Diane Kruger (rôle d'Hélène) dans Troie de Wolfgang Petersen.
Chant III – « Ah ! comme je voudrais que tu sois impuissant ! »,
ne peut se retenir de dire Hector à Pâris à cause de qui tout a commencé. Le noeud sexuel, historique, anthropologique de l'Iliade - cette guerre du monde, ou monde des guerres, cette origine guerrière du monde.
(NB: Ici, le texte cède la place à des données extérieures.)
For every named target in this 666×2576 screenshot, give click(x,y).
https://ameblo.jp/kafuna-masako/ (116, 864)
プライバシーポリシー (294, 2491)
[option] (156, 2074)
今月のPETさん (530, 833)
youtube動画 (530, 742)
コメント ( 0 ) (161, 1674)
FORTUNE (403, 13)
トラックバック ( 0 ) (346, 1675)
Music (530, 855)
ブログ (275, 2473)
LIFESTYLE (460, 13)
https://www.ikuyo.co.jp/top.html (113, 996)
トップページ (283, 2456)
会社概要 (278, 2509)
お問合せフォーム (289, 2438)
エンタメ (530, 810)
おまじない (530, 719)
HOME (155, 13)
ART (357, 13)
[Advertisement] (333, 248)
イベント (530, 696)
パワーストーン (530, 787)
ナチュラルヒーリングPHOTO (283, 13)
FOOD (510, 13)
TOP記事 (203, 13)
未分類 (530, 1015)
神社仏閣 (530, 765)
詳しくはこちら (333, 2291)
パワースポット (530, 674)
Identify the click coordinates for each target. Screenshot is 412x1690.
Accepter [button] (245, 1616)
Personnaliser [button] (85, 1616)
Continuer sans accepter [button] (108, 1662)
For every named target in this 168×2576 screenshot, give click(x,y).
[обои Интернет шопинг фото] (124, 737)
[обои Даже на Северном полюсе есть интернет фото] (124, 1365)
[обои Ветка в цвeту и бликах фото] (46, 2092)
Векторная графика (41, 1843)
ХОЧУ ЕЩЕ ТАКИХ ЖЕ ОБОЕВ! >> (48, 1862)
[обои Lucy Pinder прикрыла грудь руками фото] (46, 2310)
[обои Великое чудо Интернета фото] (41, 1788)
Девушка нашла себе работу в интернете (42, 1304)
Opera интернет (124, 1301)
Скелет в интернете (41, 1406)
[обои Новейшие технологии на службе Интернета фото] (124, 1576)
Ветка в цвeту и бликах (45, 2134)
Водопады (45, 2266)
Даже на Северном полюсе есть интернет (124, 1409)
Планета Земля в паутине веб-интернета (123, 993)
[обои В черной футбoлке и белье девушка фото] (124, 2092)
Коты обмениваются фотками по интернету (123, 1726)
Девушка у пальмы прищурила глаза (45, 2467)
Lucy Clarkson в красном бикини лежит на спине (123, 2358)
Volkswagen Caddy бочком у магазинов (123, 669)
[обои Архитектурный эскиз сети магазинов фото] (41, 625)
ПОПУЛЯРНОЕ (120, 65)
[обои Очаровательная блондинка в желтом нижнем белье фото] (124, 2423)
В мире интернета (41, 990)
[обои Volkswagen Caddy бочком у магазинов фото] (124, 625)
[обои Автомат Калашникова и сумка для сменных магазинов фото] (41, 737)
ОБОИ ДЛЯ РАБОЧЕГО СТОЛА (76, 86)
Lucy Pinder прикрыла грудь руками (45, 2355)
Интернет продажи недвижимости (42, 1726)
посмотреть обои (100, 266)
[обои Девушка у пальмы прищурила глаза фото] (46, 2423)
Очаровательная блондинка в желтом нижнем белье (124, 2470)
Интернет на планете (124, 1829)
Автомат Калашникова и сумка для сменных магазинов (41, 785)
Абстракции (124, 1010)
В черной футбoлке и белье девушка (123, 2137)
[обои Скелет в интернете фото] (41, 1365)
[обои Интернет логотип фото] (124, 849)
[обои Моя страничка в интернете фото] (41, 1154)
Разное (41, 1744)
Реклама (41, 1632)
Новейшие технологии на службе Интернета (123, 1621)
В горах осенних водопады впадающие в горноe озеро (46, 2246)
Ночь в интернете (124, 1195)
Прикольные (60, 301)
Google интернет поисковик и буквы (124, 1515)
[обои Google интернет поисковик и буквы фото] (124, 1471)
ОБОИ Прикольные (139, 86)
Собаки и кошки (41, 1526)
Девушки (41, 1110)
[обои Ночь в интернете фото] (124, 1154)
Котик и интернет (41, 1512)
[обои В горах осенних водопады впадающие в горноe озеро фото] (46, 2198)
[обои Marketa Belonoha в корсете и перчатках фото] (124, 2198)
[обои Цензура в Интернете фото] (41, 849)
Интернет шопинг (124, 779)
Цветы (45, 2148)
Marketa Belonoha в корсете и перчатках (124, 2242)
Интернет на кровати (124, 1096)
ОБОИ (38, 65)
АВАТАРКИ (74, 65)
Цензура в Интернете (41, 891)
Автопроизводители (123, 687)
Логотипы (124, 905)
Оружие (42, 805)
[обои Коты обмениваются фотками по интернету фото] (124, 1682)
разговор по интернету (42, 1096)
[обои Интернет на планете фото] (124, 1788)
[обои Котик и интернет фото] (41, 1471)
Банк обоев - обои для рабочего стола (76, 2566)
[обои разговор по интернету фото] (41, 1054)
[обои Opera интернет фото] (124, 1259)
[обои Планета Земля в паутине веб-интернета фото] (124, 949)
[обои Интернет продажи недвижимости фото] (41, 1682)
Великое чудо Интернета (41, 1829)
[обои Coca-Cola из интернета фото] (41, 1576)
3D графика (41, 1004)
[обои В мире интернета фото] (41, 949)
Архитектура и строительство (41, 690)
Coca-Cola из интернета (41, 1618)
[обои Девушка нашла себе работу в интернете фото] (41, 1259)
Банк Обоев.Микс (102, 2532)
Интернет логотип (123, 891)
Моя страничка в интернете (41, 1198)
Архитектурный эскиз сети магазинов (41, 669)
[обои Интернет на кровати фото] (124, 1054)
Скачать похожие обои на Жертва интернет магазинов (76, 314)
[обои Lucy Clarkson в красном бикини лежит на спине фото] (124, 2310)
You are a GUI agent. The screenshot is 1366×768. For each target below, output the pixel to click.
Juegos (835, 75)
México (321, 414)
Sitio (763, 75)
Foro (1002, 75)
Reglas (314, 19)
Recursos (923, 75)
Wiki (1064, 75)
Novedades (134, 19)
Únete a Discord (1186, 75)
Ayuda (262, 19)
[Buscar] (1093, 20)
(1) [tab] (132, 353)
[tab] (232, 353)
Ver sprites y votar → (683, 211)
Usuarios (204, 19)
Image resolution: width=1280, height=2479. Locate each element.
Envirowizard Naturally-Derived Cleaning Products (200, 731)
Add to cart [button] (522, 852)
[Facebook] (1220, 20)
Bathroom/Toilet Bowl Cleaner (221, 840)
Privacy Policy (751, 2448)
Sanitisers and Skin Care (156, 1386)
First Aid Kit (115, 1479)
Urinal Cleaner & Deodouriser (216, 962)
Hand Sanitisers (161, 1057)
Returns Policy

La réponse de l'intéressé est d'un grec typique :
« Hector, avec raison tu me blâmes : c'est juste. (....) Ne me reproche pas, pourtant, les dons charmants de l'Aphrodite d'or : les dons brillants des dieux ne sont pas méprisables - ceux qu'ils nous donnent seuls et que nul ne saurait par lui-même acquérir. »
Autrement dit, ce n'est pas de ma faute si je suis si beau, si classe, si fouteur de femmes et si fouteur de merde ! Tout ça, c'est la faute aux dieux, ça n'a jamais été que la faute aux dieux. Même Priam le reconnaît devant Hélène qui s'accuse avec une violence quasi chiite de tous les maux qui s'abattent sur Troie, se traitant elle-même de « face de chienne ! » (elle fera ça à chacune de ses apparitions) :
« Tu n'es coupable en rien, pour moi, mais les dieux seuls sont coupables de tout, eux qui m'ont suscité cette guerre cruelle avec les Danaens. »
Cruauté des dieux mais qui va de pair avec cette innocence sauvage de l'homme antique, présocratique, que le christianisme mettra en pièce et que Nietzsche voudra retrouver. Au rapport dieux inhumains / hommes inhumains succèdera bientôt le rapport Dieu d'amour / hommes sauvés. Mais n’allons pas trop vite.
Pour le moment, Aphrodite protège outrancièrement Pâris. Alors que celui-ci allait être perforé par la lance de Ménélas et sans doute périr, le voilà escamoté en plein combat par celle-ci :
« elle peut aisément le faire, étant déesse ; elle cache le preux sous un épais brouillard et va le déposer dans sa chambre odorante aux suaves parfums. »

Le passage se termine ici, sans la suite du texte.